→ Your objective
Taking the line with "Click the user profile icon" as the first and the last line of the entries as the final one, copy that span exactly.

→ Information shown

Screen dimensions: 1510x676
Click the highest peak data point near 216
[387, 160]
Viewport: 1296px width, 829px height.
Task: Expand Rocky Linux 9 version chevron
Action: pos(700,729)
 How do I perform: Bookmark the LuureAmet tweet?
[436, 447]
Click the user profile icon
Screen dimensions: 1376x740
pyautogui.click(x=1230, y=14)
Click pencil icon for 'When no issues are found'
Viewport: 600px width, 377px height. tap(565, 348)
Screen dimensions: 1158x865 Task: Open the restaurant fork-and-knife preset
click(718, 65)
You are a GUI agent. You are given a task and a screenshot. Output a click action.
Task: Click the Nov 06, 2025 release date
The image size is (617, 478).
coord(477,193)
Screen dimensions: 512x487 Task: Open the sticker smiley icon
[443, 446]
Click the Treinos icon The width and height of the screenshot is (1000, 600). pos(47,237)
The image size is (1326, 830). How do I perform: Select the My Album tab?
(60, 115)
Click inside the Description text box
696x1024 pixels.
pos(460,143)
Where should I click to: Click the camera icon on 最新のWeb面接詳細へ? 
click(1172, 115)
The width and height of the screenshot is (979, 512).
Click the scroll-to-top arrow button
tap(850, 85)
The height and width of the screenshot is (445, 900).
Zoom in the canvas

→ Answer area
Click the user profile icon
Screen dimensions: 1376x740
pyautogui.click(x=1230, y=14)
Click pencil icon for 'When no issues are found'
Viewport: 600px width, 377px height. tap(565, 348)
Screen dimensions: 1158x865 Task: Open the restaurant fork-and-knife preset
click(718, 65)
You are a GUI agent. You are given a task and a screenshot. Output a click action.
Task: Click the Nov 06, 2025 release date
The image size is (617, 478).
coord(477,193)
Screen dimensions: 512x487 Task: Open the sticker smiley icon
[443, 446]
Click the Treinos icon The width and height of the screenshot is (1000, 600). pos(47,237)
The image size is (1326, 830). How do I perform: Select the My Album tab?
(60, 115)
Click inside the Description text box
696x1024 pixels.
pos(460,143)
Where should I click to: Click the camera icon on 最新のWeb面接詳細へ? 
click(1172, 115)
The width and height of the screenshot is (979, 512).
Click the scroll-to-top arrow button
tap(850, 85)
The height and width of the screenshot is (445, 900).
Zoom in the canvas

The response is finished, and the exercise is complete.